You didn't start alone is what all parties need to remember always. We have a responsibility to me, to us and to ours.

As humans we need each other and that is what is most important. We die without touch and that touch starts out physically and through time evolves to mean emotionally and every other ..ly's.

We became an "I" when physical abuse stepped in. Physical abuse stepped in when the need to control was overpowering. The need to control stepped in when he realized that I may be attractive to others without concern that I did not want anyone else.

This is called the problem of ownership or insecurity. This came when there was no joint journey - just a being together. We can hang together with many who just want to shoot the breeze.. but there are a select few that we want to be with on a journey and considering life as a journey we need partners that will enhance the journey. That's why not anyone will do.

Making the choice of a mate requires finding that someone ... then making those decisions together. If the "we" are not in the same journey then its time to move on before commitments are made. Once commitments are made then we need to constantly assess where we are going... where we are on the journey and what adjustments we need to make to get on course, get back on course or set another path - together.

Questions for you today is... where are you on your personal journey? Is it where you want to be? What are you doing to enhance? Is it compatible with your significant other's journey? Are you both on the same track? Do you like what you are seeing/doing? How do you improve it?

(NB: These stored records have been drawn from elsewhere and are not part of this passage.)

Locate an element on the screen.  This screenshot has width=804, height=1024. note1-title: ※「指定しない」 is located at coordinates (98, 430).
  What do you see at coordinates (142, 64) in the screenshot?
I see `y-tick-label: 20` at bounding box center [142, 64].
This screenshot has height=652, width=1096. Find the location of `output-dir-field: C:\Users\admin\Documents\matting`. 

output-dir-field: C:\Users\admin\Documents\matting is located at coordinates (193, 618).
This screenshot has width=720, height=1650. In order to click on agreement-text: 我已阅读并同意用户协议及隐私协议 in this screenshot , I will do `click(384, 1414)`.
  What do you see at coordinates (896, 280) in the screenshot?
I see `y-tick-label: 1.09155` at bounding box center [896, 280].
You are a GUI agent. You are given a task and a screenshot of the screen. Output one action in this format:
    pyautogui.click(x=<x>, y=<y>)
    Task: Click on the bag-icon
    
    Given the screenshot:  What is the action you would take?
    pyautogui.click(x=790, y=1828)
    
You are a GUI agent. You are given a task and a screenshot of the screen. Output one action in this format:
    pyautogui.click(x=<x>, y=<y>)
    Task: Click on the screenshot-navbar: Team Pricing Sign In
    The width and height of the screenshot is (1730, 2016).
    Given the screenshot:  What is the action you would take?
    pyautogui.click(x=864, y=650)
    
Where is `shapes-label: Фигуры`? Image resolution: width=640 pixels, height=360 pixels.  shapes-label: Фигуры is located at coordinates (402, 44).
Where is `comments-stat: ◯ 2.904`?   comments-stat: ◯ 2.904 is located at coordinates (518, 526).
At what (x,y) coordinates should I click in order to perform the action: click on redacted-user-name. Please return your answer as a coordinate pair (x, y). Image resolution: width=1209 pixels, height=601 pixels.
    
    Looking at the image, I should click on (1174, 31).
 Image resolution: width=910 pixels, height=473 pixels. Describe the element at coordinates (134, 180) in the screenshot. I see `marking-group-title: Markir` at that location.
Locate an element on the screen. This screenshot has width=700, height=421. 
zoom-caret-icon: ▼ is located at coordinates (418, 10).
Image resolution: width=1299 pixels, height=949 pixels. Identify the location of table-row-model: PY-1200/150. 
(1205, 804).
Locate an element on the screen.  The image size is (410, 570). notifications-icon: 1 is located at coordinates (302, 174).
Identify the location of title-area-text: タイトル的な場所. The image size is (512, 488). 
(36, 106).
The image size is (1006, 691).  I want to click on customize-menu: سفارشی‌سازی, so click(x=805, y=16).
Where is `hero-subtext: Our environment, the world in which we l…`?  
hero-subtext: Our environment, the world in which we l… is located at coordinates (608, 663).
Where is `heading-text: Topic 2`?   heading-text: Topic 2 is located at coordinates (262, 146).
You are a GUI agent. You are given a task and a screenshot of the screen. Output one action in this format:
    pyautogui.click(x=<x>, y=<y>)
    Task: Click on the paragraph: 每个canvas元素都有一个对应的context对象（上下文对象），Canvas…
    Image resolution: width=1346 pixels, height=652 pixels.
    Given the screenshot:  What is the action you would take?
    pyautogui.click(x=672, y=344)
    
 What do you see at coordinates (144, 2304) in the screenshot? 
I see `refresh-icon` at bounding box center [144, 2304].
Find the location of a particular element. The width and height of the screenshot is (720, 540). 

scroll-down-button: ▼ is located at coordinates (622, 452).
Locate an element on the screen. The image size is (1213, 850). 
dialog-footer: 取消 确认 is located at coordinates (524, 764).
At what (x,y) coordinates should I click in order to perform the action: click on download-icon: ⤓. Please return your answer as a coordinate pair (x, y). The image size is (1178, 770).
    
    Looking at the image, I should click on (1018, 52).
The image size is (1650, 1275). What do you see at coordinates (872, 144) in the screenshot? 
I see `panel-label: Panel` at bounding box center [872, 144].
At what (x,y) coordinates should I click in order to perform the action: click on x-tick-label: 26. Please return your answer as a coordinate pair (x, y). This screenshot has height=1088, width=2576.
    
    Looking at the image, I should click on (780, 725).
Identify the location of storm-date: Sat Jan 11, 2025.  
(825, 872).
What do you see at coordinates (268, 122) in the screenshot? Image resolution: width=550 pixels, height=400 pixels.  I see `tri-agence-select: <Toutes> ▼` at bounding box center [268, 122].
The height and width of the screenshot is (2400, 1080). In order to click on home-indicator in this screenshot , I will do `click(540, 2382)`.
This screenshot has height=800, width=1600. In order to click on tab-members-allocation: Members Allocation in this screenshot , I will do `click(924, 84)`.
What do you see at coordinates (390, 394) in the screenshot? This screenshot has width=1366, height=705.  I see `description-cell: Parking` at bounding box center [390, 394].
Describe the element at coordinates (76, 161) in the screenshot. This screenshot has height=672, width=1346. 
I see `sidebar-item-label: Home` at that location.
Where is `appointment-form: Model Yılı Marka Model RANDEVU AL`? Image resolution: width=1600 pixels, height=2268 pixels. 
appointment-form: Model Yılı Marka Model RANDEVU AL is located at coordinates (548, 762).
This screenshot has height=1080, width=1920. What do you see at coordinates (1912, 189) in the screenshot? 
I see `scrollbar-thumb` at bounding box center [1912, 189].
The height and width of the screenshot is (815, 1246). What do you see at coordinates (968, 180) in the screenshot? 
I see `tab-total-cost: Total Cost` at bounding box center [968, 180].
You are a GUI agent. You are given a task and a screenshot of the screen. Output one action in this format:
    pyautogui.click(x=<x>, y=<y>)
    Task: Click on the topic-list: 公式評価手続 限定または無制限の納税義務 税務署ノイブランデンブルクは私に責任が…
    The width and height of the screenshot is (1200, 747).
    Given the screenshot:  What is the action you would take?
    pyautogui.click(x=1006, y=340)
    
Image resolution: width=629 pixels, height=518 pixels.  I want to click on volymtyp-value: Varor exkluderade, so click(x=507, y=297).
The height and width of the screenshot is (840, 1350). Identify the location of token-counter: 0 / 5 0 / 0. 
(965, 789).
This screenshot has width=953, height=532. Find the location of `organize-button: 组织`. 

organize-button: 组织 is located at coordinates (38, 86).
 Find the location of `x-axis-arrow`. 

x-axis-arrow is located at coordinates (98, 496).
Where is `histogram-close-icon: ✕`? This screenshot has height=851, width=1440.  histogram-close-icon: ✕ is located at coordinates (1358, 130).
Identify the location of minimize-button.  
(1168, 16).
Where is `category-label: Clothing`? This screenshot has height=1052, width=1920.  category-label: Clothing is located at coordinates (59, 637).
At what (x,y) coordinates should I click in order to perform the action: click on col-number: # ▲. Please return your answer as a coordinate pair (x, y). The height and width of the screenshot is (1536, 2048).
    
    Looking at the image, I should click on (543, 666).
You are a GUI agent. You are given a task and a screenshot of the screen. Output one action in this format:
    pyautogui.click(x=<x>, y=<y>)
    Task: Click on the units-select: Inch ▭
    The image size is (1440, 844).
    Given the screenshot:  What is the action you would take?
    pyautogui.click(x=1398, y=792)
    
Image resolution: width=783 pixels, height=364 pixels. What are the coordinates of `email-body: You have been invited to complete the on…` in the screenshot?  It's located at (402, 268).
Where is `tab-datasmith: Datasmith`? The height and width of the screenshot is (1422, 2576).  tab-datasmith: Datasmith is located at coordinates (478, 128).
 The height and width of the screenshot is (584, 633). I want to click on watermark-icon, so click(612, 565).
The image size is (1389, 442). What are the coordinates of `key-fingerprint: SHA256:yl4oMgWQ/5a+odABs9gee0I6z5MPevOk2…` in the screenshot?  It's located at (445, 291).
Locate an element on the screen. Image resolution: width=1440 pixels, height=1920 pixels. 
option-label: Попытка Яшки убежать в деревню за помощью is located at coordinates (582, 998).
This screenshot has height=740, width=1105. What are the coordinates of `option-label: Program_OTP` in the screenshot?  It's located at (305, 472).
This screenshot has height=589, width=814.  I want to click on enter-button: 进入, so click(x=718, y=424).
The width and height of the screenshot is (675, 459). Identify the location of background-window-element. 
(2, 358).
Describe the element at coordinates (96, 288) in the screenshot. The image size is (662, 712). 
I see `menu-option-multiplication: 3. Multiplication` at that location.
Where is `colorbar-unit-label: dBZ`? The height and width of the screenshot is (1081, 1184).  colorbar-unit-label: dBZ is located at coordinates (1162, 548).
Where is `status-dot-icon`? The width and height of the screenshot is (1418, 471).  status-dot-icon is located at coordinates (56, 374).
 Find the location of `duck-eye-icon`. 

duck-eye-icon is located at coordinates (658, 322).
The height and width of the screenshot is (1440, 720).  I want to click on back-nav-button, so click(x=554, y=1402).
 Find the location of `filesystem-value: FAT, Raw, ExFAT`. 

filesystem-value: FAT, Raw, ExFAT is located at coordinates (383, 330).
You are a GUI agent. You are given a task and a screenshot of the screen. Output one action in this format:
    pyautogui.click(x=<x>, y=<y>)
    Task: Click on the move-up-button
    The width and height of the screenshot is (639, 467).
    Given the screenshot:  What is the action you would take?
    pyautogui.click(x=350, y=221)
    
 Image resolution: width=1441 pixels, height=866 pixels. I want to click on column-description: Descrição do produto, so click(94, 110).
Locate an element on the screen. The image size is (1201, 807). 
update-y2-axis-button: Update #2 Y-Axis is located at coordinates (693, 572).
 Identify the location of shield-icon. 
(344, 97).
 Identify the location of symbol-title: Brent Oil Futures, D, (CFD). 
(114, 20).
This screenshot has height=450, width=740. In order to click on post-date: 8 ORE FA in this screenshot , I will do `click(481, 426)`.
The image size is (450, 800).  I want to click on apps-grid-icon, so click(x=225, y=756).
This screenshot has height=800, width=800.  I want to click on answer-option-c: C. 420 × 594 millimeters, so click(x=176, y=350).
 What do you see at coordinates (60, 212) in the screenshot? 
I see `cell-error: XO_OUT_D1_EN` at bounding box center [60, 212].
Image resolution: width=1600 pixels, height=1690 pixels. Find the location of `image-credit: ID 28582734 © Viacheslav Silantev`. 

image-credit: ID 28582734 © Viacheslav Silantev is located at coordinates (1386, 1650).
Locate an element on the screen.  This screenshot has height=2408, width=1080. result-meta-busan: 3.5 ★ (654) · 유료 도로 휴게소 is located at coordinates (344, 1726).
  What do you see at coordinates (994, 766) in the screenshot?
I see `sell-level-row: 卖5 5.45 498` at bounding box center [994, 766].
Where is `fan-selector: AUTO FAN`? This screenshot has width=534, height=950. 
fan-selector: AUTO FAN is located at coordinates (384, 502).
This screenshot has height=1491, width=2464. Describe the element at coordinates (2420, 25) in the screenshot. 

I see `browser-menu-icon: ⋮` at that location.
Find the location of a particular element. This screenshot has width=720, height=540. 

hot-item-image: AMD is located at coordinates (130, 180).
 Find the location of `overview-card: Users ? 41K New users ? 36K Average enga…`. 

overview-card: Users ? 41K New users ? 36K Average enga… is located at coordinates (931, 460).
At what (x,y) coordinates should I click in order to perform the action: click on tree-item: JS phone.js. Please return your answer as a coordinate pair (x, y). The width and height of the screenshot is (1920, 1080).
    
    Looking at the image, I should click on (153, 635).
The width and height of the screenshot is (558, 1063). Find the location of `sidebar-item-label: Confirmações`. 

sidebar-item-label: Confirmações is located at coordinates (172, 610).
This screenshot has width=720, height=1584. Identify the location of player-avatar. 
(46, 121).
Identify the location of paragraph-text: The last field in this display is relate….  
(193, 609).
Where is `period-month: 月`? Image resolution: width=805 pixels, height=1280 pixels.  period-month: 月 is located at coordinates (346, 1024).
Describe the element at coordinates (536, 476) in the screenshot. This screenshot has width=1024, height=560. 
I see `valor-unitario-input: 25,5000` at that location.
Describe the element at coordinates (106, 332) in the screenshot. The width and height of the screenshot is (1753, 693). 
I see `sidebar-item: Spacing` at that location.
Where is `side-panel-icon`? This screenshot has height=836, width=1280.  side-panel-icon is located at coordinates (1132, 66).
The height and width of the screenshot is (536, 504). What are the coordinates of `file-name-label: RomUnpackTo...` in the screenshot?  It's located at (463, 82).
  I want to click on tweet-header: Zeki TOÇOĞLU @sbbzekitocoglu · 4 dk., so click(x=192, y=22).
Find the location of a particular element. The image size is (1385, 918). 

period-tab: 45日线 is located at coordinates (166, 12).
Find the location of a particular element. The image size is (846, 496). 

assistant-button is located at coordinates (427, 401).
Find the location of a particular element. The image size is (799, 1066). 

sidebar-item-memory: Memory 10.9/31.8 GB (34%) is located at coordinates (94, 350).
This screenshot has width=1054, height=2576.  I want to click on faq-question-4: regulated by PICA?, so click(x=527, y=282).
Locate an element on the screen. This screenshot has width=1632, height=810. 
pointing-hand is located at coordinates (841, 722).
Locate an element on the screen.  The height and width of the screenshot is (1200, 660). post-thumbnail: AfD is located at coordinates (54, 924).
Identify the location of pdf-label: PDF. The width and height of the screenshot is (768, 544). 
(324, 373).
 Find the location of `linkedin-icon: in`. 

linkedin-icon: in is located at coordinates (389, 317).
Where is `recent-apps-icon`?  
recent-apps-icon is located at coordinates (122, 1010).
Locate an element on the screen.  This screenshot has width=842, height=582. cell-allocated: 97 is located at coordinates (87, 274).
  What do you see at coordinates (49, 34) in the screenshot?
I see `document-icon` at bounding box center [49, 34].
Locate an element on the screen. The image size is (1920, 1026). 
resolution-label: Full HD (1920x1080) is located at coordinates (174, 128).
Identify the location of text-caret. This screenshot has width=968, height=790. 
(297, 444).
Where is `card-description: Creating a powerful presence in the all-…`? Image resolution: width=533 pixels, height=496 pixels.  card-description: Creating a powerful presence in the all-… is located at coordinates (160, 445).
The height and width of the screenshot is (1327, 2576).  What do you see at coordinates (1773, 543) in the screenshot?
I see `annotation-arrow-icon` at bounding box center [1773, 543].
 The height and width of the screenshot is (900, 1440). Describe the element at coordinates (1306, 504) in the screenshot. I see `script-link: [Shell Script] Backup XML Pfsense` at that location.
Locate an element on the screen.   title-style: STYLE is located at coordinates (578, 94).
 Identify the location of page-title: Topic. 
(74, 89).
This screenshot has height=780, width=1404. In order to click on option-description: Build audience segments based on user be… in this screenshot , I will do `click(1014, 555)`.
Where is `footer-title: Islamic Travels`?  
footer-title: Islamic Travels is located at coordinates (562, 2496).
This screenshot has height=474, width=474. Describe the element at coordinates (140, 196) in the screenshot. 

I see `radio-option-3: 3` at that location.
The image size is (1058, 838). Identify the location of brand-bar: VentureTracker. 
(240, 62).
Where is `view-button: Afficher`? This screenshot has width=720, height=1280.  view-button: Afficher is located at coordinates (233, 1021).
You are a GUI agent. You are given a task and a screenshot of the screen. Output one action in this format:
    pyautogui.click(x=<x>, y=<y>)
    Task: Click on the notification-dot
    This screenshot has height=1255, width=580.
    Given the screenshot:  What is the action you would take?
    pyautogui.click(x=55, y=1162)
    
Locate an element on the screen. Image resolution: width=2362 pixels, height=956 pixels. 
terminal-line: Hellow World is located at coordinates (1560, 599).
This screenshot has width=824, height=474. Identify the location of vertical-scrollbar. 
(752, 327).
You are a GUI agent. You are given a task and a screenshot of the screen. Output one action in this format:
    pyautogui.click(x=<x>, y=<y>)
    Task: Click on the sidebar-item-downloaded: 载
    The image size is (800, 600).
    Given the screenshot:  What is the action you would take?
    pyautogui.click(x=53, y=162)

Seven to ten years into a marriage/partnership we long for that sweet fresh glance, touch, kiss of the romantic beginning. That was the love of yesteryear. Today love should have grown - grown out of butterflies in the stomach when we see each other, hoping they will find us attractive and love use despite our flaws and faults; to a solid knowing that we are not simply together spending time in this institution called marriage, but growing and living together as partners in a great venture.